> _TASK DIRECTIONS_
In the data that follows, find the line with "Viewport: 937px width, 586px height."; transcribe it, every later line up to the one with "Like the dataset", and that line as well, exactly and with no others.
*** Opening AVAILABLE DATA ***
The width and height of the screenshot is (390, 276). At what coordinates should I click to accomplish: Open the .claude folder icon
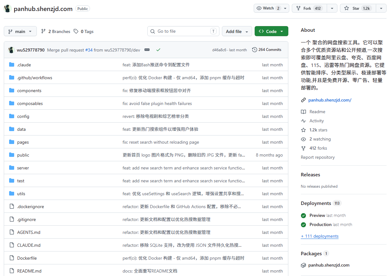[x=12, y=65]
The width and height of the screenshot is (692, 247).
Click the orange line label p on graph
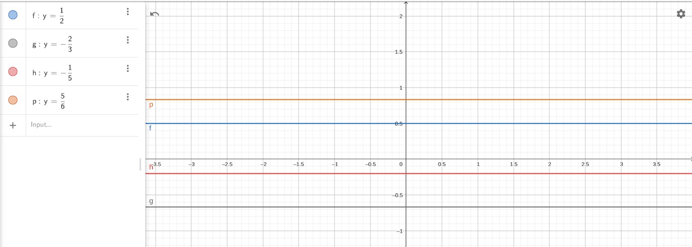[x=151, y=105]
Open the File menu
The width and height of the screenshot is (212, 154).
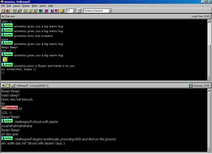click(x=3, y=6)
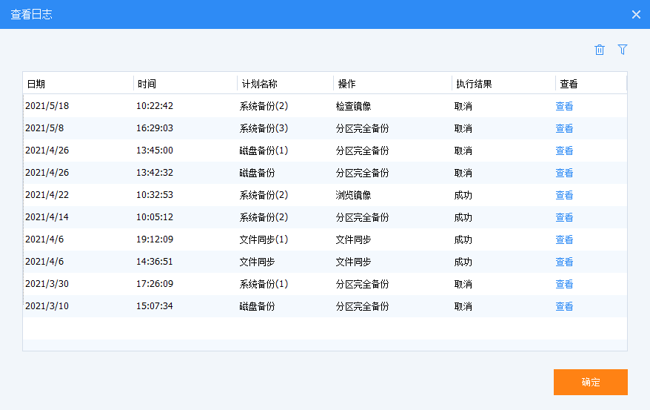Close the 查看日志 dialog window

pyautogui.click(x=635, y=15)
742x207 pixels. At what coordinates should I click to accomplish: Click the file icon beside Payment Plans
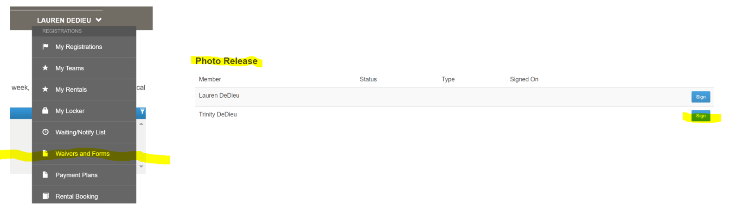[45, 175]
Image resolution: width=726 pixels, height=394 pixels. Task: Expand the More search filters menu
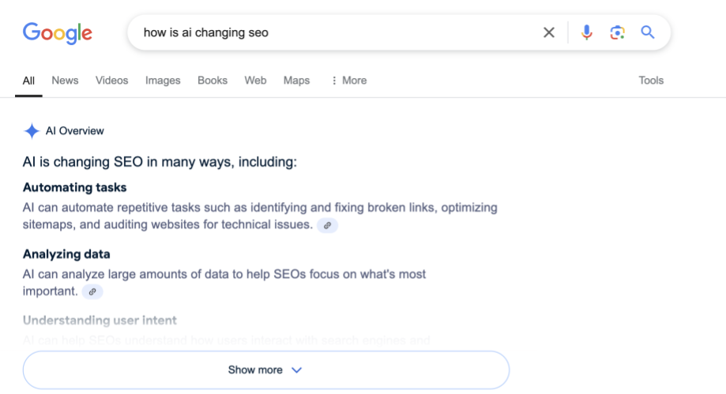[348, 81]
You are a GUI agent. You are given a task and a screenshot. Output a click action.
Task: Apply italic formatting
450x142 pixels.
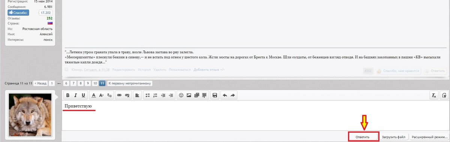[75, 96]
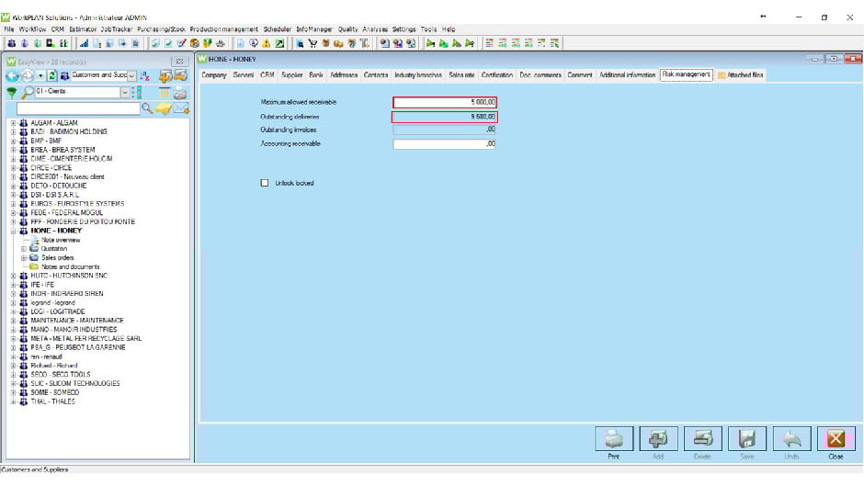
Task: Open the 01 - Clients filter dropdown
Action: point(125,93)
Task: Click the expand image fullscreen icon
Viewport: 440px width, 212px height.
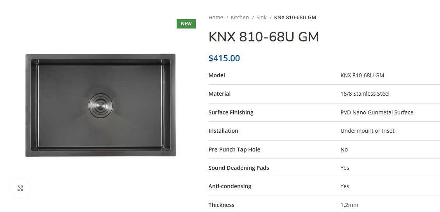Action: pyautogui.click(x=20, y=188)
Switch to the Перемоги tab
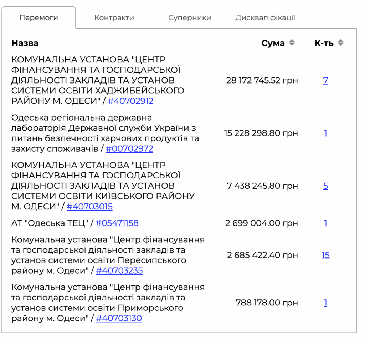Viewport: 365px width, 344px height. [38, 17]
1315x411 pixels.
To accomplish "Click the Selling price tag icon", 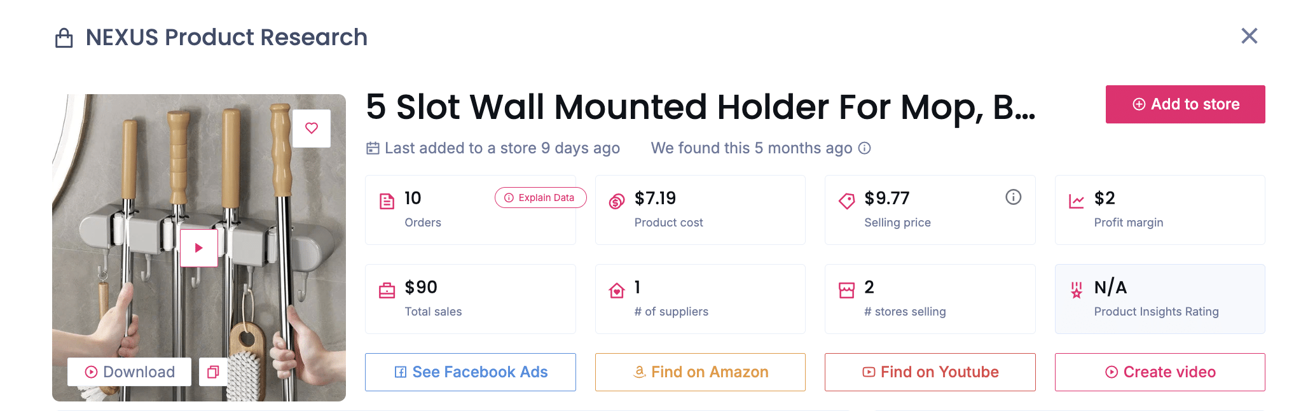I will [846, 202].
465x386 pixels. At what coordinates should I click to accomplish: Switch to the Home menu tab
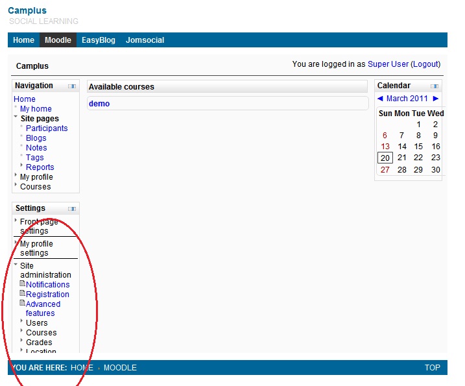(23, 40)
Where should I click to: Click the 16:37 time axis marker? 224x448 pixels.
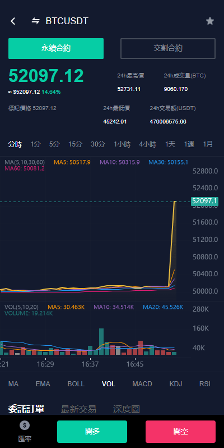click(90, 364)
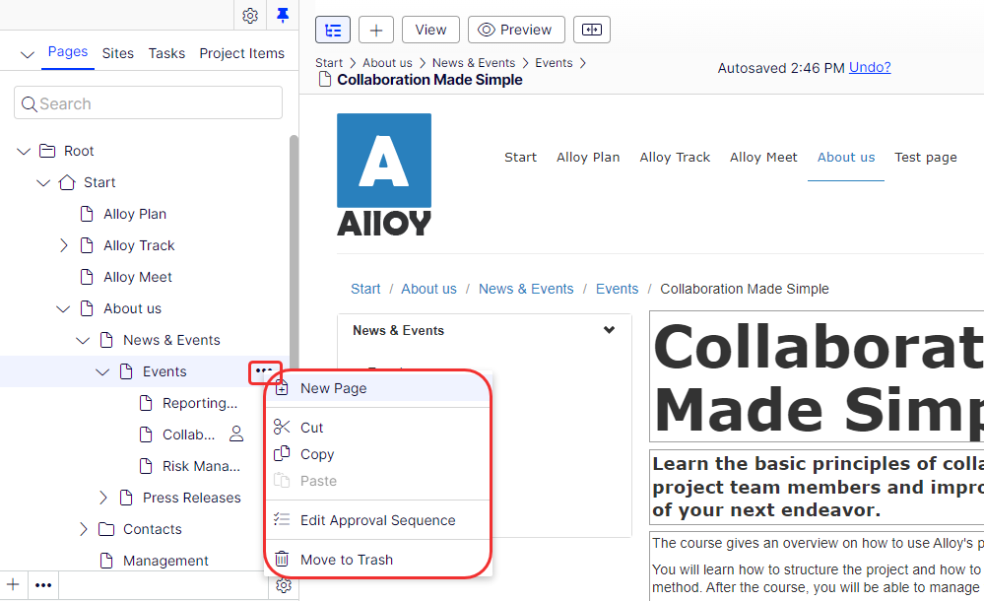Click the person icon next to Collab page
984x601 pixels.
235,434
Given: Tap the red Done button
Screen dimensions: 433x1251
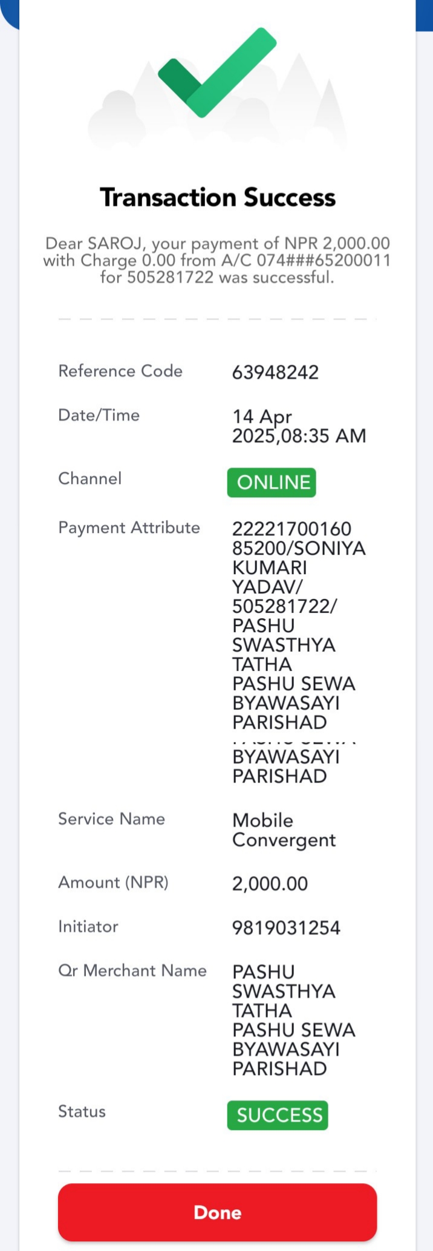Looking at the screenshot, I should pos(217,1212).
*** Closing AVAILABLE DATA ***
*** Opening AVAILABLE DATA ***
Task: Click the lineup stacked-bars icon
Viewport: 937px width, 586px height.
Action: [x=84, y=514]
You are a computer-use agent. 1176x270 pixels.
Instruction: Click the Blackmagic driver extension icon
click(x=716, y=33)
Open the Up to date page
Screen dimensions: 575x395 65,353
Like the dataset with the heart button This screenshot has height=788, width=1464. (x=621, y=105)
*** Closing AVAILABLE DATA ***
> _SOLUTION TO THIS EXERCISE_
Viewport: 937px width, 586px height.
Action: [x=84, y=514]
You are a computer-use agent. 1176x270 pixels.
Instruction: Click the Blackmagic driver extension icon
click(x=716, y=33)
Open the Up to date page
Screen dimensions: 575x395 65,353
Like the dataset with the heart button This screenshot has height=788, width=1464. (x=621, y=105)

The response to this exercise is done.